Start of DOCUMENT SEGMENT

# Electric Fireplace built into the wall



## J187 (May 19, 2006)

I really wanted to add an electric fireplace to my family room, both for ambiance and for the additional heat. I had two obstacles... one a VERY small budget for this project. Two, almost NO good spot to put one. 

I was looking at something like this:










Afterall, there was literally no space to put one. SO I came up with an idea... 

I went to the clearance center of a local furniture store and bought a fireplace with a heavily damaged mantel for $90! I removed the firebox, made some small modifications to it, and inserted it into the partition wall between my family room and laundry room. I drywalled tightly around it. It works perfectly, looks spectacular and synched right up to my universal remote!


The picture DEFINITELY does not do it justice.


----------



## MagicalHome (Apr 12, 2010)

A fireplace behind a sofa? I find it awkward. Just my opinion. :whistling2:


----------



## J187 (May 19, 2006)

MagicalHome said:


> A fireplace behind a sofa? I find it awkward. Just my opinion. :whistling2:


It's above the sofa, as if it's hanging on the wall. I don't really see what's awkward at all, I respect your opinion, but to me it looks like a picture hanging on the wall, only it's active and provides heat. I had a party on Saturday night, and probably could've taken a dozen orders to build more. Again, I respect that you dislike it, but I don't really see what could be awkward about it...


----------



## MagicalHome (Apr 12, 2010)

It's electric, so I guess, it's okay. The two pictures looks nice, though. I guess it's not awkward after all.



> The picture DEFINITELY does not do it justice.


 I believe so.


----------



## gilbo125 (Jan 18, 2011)

How deep was the fireplace after you removed the mantle, etc...?


----------

End of DOCUMENT SEGMENT

In the fireplace thread, how much did J187 pay for the fireplace with the heavily damaged mantel? Rely only on the fireplace thread above.

Start of SOURCE DATA

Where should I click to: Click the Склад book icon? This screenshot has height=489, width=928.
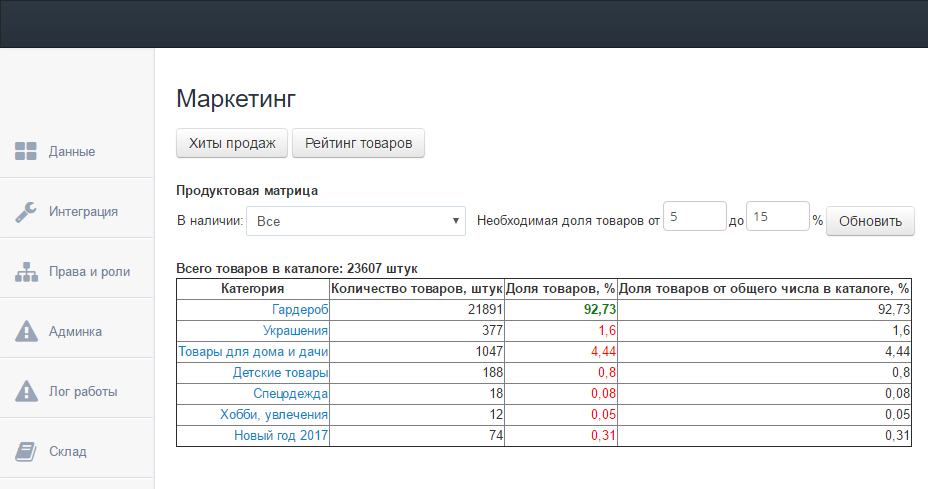[x=26, y=451]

End of SOURCE DATA

RIGHT ANSWER →
$90